Esta nueva tregua tiene más posibilidades de éxito que las anteriores, estiman los expertos. Llega precedida de una desescalada en los combates entre los rebeldes chiitas proiraníes hutíes y Arabia Saudita, a la cabeza de una coalición árabe-sunita que los combate desde marzo de 2015.

La intervención saudí y sobre todo los presuntos atropellos cometidos por la coalición árabe han suscitado críticas y presiones occidentales discretas sobre Riad para hallar una salida al conflicto.
"Por primera vez, los grupos que pueden poner fin a las operaciones militares de más alcance, en particular los saudíes y los hutíes, parecen más dispuestos a hacerlo", afirmó April Longley Alley, experta en Yemen en el International Crisis Group (ICG).

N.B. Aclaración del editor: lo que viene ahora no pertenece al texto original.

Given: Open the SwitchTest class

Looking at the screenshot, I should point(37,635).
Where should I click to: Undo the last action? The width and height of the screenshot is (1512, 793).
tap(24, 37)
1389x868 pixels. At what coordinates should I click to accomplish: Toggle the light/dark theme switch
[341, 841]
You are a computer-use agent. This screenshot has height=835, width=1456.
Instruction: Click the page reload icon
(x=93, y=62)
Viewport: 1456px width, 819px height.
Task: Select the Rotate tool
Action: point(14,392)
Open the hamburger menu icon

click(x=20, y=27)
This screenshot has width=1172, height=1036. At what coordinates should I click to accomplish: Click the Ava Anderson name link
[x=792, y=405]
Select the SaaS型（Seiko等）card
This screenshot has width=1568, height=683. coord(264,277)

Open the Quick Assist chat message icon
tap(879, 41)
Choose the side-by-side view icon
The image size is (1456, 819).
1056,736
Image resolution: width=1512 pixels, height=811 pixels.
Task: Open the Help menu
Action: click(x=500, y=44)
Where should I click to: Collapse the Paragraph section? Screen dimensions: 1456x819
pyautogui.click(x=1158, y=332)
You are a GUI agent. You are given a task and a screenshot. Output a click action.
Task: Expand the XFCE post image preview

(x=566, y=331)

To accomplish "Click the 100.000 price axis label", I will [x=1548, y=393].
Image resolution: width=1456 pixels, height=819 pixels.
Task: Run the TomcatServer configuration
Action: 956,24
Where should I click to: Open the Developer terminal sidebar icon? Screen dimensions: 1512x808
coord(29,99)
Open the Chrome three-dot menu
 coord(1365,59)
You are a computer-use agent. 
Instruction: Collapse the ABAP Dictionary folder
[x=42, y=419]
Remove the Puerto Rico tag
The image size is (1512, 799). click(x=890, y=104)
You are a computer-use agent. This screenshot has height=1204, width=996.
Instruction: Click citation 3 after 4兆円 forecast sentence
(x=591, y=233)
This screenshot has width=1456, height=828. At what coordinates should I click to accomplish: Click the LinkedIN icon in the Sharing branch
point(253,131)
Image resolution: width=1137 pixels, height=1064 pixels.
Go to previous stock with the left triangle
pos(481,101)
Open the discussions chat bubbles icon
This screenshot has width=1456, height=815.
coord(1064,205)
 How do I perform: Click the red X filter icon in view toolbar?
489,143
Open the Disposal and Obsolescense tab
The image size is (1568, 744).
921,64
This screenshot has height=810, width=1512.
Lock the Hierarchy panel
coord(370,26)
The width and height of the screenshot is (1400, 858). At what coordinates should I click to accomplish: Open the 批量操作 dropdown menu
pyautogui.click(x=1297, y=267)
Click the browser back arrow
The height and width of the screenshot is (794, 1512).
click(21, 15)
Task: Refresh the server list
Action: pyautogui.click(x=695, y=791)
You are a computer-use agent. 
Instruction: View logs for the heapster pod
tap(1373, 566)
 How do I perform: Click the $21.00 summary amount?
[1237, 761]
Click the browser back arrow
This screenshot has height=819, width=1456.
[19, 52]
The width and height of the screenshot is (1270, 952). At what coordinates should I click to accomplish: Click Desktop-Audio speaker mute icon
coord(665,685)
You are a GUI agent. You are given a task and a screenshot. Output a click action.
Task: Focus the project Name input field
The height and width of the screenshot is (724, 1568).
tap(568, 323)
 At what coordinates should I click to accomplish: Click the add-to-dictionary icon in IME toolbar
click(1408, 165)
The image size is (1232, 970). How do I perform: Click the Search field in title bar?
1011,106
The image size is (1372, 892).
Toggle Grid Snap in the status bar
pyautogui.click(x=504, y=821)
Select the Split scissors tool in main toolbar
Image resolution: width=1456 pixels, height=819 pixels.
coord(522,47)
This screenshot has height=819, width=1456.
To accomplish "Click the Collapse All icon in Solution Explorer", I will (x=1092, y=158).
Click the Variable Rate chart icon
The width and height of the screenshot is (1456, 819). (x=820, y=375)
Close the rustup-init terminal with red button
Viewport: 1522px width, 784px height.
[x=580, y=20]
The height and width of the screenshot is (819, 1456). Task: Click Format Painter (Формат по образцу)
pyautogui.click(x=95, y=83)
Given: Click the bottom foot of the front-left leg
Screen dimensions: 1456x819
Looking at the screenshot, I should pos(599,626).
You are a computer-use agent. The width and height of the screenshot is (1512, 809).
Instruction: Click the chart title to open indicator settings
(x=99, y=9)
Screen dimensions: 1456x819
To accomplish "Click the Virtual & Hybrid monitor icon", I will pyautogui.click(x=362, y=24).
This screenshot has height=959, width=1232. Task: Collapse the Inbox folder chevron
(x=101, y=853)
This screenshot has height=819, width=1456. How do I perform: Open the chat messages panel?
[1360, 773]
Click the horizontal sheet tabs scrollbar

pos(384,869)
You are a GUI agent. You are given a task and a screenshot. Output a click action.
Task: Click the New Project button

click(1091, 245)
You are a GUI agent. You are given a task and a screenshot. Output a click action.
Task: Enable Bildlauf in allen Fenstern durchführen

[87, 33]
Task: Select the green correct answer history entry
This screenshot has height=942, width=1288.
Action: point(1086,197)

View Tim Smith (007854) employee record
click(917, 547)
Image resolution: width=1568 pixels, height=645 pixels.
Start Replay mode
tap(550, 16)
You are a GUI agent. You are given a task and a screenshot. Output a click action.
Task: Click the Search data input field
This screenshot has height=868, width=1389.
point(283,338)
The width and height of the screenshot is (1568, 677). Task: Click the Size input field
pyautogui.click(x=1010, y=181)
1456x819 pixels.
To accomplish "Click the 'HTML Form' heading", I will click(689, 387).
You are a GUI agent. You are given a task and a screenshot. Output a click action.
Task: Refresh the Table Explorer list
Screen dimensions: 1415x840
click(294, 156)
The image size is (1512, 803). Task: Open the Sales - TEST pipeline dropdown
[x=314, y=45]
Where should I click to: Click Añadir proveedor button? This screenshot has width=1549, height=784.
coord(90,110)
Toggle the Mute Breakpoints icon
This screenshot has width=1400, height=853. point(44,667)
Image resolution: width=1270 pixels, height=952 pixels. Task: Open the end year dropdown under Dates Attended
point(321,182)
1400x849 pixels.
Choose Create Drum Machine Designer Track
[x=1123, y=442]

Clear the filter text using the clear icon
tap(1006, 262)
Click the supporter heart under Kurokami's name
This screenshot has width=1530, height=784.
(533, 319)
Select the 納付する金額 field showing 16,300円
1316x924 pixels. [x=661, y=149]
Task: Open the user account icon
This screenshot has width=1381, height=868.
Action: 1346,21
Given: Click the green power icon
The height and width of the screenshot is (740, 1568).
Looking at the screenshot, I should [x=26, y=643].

Este acuerdo puede "conducir a un cese total de las acciones militares y abrir perspectivas claras para el diálogo interyemení en Kuwáit", agregó Abdesalem.

El portavoz de la coalición árabe, el saudí Ahmed Asiri, ya había anunciado en marzo el próximo final "de las principales operaciones" militares en Yemen.

Estados Unidos lo aplaudió, al igual que las organizaciones humanitarias, preocupadas por las víctimas de esta guerra.

Los combates y los bombardeos aéreos continúan en distintos frentes, pero el conflicto parece estancarse. Ni las fuerzas progubernamentales, apoyadas por la coalición árabe, ni los hutíes y sus aliados -o sea las unidades del ejército partidarias del expresidente Alí Abdalá Saleh- logran avances significativos sobre sus contrincantes.

"Se han ejercido fuertes presiones internacionales sobre los protagonistas y sus aliados regionales para acabar con las hostilidades", asegura Riad Qahwaji, director del instituto de Oriente Medio y el Golfo para los análisis militares (Inegma). "Yendo a negociar a Riad, los hutíes optaron por una solución unilateral, excluyendo a su aliado Alí Abdalá Saleh", añade.

La marginación de Saleh, todavía influyente en Yemen, país que dirigió durante más de 30 años, puede agradar al presidente Abd Rabbo Mansur Hadi y a Riad pero también podría obstaculizar un proceso político.

Sobre todo porque el clan Hadi está debilitado por la reciente destitución del primer ministro Jaled Bahah.
"Aunque se ponga fin a las operaciones militares de mayor alcance, el camino de la paz en Yemen será largo y difícil y el conflicto interno puede continuar por un tiempo", advierte April Longley Alley.
Un oficial saudí coincide con ella: "Hacer la guerra es una cosa, estabilizar un país es otra muy distinta".